16 January 2013
I had no opportunity to participate in Hangout from 15 January, since I was organizing and attending a public session on web accessibilities.
In the meantime, I’ve listened to the recording in Google+ OLDS MOOC, which I’ve commented.
I only started last year participating in MOOCs and I found them an exciting experience and a promising opportunity to engage more people across the world.
At the beginning of the Hangout, an issue was raised, whether MOOCs weren’t adding to the digital divide. Yishar said, and I agree, that in fact it’s a selected population that access MOOCs, so far, because you need a certain level of technological competence and need access to the media.
But on the other hand, we hope this will change in the future, and hope that more and more people have access technology, because MOOCs are open and free and that’s a great thing.
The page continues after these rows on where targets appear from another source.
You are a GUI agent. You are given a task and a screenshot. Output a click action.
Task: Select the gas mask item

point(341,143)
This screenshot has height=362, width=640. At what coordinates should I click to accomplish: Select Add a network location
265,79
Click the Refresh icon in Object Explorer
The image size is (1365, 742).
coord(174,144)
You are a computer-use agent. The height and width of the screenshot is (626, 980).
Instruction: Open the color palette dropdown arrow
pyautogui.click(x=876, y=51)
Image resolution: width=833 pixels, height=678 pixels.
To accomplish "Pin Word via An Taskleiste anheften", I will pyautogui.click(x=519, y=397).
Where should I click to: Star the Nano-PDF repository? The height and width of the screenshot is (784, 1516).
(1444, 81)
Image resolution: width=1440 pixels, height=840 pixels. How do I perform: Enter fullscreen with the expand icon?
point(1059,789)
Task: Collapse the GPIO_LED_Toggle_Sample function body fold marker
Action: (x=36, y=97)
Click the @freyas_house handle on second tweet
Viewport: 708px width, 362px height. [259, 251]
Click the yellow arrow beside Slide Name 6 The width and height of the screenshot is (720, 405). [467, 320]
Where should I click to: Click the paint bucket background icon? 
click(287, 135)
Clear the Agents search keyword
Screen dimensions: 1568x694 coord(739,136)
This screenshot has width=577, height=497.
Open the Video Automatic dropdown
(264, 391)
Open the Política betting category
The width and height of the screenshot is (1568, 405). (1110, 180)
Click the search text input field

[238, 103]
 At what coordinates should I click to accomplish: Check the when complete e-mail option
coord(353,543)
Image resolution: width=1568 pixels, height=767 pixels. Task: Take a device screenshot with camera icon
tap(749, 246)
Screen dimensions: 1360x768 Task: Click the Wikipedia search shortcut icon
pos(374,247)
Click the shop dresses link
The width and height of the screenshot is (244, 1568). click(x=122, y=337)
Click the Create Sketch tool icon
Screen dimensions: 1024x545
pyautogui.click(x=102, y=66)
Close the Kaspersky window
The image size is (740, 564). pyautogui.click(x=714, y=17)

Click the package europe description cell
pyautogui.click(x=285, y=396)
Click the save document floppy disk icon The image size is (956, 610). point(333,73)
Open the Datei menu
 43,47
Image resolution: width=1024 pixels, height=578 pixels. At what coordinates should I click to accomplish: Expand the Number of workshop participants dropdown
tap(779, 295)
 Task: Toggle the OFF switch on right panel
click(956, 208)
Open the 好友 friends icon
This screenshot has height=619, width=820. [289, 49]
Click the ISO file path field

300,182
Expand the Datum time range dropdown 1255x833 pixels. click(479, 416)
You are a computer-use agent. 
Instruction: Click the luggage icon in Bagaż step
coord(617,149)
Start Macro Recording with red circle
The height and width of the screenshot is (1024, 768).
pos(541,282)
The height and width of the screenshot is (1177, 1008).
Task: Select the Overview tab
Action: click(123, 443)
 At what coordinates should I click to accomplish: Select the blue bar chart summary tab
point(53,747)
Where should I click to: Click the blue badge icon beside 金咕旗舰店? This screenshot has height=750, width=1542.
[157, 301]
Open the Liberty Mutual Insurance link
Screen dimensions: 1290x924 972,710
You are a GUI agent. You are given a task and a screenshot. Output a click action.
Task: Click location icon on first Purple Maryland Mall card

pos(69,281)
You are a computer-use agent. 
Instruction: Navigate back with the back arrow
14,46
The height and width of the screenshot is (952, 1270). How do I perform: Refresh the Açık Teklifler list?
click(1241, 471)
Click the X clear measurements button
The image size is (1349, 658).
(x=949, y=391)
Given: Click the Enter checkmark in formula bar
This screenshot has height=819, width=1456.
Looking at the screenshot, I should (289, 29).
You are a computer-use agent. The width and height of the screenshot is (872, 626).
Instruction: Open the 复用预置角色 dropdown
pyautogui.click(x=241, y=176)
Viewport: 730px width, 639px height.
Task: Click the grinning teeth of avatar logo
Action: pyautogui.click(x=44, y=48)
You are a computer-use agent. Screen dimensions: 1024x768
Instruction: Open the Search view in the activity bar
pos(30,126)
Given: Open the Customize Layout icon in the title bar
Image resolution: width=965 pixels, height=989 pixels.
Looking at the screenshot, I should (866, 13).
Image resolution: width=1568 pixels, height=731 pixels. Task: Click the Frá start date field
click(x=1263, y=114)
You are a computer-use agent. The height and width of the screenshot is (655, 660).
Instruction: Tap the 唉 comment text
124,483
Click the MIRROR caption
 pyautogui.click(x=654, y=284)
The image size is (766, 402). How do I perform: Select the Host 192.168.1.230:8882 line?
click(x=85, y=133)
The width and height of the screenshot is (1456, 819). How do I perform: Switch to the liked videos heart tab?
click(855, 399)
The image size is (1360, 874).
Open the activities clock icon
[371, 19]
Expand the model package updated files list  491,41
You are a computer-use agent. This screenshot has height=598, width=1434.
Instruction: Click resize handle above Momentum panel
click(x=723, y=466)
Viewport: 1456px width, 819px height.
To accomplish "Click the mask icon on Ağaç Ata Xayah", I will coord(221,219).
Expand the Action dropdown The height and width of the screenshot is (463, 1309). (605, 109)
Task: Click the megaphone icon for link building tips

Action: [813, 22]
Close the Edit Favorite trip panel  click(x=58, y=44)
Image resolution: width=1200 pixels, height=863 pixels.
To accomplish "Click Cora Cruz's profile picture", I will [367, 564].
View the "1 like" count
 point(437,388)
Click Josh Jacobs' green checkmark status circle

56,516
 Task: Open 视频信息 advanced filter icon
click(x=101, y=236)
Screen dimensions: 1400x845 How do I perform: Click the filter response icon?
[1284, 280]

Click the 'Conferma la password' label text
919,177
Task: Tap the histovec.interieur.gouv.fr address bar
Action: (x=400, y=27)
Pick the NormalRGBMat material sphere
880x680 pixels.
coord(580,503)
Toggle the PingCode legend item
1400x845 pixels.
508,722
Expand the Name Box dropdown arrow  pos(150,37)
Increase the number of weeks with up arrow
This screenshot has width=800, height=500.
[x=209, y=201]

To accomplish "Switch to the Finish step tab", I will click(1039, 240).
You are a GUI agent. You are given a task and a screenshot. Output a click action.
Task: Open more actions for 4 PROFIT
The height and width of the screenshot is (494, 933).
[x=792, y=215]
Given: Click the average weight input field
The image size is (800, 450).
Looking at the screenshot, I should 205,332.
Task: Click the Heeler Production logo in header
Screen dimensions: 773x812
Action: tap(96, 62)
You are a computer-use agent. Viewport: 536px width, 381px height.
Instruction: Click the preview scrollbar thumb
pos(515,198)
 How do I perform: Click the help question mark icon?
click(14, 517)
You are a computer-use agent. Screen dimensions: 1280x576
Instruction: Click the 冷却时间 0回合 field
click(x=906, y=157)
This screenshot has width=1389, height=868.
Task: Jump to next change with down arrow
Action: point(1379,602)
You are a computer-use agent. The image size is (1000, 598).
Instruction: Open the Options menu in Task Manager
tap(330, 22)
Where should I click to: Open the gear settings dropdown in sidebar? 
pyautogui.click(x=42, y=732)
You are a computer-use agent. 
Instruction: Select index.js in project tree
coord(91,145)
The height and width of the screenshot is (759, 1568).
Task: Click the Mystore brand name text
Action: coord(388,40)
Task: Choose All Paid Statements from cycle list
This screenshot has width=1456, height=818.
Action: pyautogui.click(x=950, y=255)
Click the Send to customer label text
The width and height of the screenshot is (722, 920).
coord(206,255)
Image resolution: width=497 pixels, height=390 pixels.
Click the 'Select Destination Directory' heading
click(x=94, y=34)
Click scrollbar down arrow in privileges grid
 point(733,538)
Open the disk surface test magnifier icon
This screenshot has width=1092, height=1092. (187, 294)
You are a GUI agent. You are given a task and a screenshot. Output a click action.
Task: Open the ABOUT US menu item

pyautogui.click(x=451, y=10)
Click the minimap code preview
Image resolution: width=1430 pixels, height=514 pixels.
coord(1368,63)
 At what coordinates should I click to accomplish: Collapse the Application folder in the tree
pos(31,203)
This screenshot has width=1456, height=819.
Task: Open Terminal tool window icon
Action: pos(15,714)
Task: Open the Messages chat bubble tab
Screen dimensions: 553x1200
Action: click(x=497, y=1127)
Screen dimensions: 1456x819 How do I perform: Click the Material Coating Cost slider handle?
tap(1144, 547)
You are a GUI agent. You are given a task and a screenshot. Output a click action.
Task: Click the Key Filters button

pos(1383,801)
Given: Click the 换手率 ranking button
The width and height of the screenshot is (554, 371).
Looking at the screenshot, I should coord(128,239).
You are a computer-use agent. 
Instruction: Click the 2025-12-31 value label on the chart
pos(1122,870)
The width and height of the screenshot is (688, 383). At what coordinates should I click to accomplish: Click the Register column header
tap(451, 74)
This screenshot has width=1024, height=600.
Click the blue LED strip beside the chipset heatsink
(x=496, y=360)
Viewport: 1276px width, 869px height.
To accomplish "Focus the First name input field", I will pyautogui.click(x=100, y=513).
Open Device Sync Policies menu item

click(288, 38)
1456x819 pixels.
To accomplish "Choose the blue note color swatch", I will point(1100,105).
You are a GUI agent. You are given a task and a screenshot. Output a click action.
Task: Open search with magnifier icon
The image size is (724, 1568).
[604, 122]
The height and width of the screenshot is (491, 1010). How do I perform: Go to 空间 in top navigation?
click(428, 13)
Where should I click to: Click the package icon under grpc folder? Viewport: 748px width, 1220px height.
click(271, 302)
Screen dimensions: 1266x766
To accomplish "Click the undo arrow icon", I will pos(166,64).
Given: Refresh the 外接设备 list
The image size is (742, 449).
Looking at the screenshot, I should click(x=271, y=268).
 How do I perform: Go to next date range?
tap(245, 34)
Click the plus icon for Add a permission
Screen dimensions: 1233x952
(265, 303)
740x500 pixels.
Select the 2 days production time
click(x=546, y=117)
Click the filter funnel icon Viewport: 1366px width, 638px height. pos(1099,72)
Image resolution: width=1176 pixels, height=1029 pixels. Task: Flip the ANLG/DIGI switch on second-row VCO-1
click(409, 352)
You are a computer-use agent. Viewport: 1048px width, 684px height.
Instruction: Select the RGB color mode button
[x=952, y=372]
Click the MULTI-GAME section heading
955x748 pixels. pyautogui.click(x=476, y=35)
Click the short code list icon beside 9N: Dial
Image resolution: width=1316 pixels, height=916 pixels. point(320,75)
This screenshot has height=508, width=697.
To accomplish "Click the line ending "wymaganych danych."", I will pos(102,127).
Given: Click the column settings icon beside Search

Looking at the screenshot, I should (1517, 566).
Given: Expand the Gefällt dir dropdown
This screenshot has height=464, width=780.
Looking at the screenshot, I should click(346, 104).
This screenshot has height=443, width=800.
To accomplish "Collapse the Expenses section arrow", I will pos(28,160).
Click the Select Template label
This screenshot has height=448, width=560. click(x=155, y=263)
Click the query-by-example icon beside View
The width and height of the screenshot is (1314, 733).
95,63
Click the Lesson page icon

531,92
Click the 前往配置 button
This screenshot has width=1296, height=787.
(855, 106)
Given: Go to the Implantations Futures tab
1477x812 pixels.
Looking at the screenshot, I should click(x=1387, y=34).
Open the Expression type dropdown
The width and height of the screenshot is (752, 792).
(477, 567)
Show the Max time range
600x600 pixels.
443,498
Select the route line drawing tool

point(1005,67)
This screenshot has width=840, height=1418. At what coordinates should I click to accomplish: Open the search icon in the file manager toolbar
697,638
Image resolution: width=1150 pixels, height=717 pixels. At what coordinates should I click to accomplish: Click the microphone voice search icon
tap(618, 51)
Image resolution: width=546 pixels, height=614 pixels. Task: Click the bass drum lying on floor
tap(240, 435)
In one of the Google+ communities that have been opened in the scope of OLDS MOOC, a colleague has shared a link to a recent provocative article by Cathy Davidson about the role of teachers and the reform of HE – http://hastac.org/blogs/cathy-davidson/2013/01/13/if-we-profs-dont-reform-higher-ed-well-be-re-formed-and-we-wont-it-s. At a certain point she says and I quote:
Too many students worldwide want to go to college to be able to accommodate them all. This is one of the valid and important reasons for Massive Online Open Education. There is simply no way that existing institutions of higher education worldwide are designed to meet the needs of millions of people who need the advanced skills, training, and complex thinking that higher education offers and that our digital age demands.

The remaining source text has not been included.